▸ **EXERCISE GOAL**
Pull out every line below that contains the word "emoji".
### DATA TO USE ###
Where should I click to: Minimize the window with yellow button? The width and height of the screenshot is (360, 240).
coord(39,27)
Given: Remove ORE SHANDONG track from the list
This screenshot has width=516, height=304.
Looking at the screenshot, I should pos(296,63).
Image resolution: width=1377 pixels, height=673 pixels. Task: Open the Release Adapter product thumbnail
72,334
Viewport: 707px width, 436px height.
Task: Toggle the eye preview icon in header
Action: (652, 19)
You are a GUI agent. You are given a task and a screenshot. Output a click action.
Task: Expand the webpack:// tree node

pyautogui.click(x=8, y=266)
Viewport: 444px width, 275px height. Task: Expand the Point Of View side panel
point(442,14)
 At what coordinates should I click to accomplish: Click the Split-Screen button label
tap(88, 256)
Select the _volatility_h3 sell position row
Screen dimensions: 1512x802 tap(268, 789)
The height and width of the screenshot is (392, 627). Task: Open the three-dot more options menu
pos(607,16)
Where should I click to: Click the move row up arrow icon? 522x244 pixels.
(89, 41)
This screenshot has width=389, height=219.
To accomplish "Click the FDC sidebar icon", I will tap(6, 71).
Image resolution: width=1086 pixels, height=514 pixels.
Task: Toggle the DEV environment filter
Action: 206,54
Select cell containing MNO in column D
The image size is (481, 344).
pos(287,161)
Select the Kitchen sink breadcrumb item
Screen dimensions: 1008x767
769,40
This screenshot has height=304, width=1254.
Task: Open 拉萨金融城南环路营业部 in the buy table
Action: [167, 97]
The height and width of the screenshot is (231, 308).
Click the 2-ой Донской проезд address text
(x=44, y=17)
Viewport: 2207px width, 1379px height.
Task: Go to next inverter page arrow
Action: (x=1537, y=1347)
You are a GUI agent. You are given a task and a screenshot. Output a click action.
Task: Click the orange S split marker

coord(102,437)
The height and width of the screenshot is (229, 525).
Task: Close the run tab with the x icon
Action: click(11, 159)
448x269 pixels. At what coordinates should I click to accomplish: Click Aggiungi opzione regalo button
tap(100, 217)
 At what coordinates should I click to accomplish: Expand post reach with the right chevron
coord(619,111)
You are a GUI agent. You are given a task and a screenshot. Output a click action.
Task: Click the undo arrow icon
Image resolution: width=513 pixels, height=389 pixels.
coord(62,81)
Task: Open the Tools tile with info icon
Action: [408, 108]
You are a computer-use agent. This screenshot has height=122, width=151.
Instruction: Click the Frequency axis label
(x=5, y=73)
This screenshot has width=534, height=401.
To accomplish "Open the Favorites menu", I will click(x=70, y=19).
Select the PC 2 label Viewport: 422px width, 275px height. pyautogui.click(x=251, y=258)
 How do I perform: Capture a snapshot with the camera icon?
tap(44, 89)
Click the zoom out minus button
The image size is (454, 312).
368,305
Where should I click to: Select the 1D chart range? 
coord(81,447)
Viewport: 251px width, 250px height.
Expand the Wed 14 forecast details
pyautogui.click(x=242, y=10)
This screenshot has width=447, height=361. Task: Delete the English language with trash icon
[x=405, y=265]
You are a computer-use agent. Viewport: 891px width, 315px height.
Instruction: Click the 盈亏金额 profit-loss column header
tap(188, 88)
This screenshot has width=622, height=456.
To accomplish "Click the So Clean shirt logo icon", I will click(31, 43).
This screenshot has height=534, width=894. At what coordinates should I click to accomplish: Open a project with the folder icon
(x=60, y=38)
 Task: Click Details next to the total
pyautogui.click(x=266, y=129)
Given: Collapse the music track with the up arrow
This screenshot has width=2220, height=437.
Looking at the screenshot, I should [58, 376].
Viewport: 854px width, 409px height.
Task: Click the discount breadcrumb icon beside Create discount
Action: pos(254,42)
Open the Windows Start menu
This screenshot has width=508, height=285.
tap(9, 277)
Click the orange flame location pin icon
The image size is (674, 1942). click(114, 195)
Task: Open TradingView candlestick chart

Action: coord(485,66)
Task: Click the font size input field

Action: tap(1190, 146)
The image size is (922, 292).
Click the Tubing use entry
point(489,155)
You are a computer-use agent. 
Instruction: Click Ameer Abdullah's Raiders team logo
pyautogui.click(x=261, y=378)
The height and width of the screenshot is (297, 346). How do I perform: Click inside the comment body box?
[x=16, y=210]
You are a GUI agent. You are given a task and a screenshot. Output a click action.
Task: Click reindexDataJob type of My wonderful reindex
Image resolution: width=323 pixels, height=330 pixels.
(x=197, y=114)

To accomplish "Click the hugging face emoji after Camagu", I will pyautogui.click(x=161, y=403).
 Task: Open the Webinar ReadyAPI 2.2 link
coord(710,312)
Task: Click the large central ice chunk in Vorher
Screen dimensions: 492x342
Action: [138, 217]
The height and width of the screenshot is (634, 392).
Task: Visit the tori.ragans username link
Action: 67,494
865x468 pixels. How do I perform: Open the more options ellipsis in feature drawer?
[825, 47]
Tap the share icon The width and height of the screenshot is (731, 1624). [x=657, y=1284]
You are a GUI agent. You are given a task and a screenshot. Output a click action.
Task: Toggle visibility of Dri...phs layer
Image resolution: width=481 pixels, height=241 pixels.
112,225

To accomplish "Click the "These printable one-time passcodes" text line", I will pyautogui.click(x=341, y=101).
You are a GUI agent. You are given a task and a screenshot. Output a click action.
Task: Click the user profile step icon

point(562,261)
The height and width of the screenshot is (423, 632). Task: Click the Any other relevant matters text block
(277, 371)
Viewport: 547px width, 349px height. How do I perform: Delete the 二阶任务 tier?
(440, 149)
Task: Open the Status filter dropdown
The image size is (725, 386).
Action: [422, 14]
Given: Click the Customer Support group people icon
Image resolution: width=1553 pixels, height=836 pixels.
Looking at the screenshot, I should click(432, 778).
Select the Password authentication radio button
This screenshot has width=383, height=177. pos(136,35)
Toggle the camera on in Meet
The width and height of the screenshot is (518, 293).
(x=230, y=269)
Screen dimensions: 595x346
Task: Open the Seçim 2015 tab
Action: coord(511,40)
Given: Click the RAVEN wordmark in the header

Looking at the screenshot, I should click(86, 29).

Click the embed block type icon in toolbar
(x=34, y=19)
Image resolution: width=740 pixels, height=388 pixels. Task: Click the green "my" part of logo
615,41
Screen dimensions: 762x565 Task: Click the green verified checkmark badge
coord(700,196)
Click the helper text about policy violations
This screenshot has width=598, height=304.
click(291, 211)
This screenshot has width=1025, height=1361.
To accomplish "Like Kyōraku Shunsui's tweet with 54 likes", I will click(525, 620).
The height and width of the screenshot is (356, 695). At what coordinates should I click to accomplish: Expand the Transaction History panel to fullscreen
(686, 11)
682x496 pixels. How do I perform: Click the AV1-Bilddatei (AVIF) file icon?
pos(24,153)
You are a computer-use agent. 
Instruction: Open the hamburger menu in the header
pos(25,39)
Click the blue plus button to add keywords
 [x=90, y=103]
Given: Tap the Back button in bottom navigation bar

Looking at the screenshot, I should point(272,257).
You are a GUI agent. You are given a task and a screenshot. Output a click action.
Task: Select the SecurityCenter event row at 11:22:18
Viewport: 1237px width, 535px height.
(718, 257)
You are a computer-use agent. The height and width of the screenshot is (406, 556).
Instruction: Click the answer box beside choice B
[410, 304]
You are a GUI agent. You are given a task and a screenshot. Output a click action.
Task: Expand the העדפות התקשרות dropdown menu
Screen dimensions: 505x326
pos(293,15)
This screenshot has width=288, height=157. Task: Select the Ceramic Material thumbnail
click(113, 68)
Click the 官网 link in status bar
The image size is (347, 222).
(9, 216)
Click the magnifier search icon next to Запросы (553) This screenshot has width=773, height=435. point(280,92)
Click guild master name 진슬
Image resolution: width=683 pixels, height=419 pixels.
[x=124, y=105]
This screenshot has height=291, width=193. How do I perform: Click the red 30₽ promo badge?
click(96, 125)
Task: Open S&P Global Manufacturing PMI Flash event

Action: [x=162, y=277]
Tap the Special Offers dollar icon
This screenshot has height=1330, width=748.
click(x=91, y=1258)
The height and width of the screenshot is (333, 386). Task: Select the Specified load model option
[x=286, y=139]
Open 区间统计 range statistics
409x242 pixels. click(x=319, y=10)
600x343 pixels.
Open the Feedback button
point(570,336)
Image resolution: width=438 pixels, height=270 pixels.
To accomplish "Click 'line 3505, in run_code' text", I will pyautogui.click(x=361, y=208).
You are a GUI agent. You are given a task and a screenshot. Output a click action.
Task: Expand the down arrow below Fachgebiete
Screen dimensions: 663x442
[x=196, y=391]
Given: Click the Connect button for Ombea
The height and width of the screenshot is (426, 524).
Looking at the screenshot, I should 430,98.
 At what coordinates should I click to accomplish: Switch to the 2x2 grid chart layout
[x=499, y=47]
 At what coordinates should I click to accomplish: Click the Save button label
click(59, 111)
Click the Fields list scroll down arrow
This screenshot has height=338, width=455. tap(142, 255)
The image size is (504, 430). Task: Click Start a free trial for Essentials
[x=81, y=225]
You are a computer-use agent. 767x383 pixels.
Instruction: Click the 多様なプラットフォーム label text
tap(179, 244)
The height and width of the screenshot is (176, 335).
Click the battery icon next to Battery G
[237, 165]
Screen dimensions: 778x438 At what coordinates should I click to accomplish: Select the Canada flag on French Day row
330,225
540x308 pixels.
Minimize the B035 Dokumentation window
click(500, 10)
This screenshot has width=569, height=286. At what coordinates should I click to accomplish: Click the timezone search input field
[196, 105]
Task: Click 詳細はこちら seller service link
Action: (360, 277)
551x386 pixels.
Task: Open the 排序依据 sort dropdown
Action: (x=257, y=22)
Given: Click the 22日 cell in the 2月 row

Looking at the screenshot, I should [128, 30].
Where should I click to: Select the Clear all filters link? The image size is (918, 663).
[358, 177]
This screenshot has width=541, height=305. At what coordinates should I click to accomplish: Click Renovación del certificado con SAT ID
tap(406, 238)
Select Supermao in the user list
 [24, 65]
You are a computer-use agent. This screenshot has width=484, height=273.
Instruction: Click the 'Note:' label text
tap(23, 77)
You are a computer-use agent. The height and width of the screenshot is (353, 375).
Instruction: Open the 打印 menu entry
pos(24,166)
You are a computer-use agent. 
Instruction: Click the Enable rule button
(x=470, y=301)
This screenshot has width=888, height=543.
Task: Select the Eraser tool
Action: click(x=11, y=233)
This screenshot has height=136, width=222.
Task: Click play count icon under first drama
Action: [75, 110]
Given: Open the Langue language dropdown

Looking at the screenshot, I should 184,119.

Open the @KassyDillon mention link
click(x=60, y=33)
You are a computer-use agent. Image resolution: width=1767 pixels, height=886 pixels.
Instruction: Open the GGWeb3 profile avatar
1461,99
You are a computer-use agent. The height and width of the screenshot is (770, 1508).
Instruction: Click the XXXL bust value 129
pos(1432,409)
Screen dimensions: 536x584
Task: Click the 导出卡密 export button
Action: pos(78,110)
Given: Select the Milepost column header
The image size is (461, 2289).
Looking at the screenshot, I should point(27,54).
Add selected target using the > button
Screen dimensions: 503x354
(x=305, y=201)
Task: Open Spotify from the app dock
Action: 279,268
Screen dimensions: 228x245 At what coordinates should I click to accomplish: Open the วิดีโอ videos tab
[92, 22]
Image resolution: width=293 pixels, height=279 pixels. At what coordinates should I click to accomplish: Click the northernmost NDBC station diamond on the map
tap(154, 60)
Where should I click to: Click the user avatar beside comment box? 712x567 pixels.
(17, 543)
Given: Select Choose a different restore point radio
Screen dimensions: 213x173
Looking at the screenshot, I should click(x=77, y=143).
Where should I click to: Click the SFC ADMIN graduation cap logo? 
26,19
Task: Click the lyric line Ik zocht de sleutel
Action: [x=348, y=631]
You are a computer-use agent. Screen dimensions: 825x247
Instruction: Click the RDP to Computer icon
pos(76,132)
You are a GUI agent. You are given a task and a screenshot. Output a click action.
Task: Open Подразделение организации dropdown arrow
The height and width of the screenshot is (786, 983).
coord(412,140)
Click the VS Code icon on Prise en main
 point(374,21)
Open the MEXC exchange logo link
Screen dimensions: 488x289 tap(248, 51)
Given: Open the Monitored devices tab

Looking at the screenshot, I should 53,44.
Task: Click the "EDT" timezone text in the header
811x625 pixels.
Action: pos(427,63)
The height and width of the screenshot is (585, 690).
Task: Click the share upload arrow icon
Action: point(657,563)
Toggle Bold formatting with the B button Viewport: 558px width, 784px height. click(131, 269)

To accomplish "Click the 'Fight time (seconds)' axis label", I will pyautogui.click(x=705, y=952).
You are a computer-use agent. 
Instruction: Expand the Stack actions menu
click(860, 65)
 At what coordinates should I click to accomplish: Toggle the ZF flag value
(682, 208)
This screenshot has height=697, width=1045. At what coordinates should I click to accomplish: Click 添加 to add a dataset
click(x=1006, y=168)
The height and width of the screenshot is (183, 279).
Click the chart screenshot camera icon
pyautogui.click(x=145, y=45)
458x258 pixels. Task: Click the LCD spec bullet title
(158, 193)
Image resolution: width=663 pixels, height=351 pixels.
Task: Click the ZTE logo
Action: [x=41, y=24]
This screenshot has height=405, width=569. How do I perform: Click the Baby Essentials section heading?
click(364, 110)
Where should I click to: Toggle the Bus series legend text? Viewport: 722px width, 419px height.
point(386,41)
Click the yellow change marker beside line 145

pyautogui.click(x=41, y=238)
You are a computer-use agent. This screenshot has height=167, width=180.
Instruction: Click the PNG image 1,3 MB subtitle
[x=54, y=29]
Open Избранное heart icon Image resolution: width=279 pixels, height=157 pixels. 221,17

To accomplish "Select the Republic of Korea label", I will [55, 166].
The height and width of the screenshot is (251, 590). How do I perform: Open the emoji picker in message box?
###
▸ **ANSWER TO THIS TASK**
To accomplish "Click the hugging face emoji after Camagu", I will pyautogui.click(x=161, y=403).
The height and width of the screenshot is (251, 590). How do I perform: Open the emoji picker in message box?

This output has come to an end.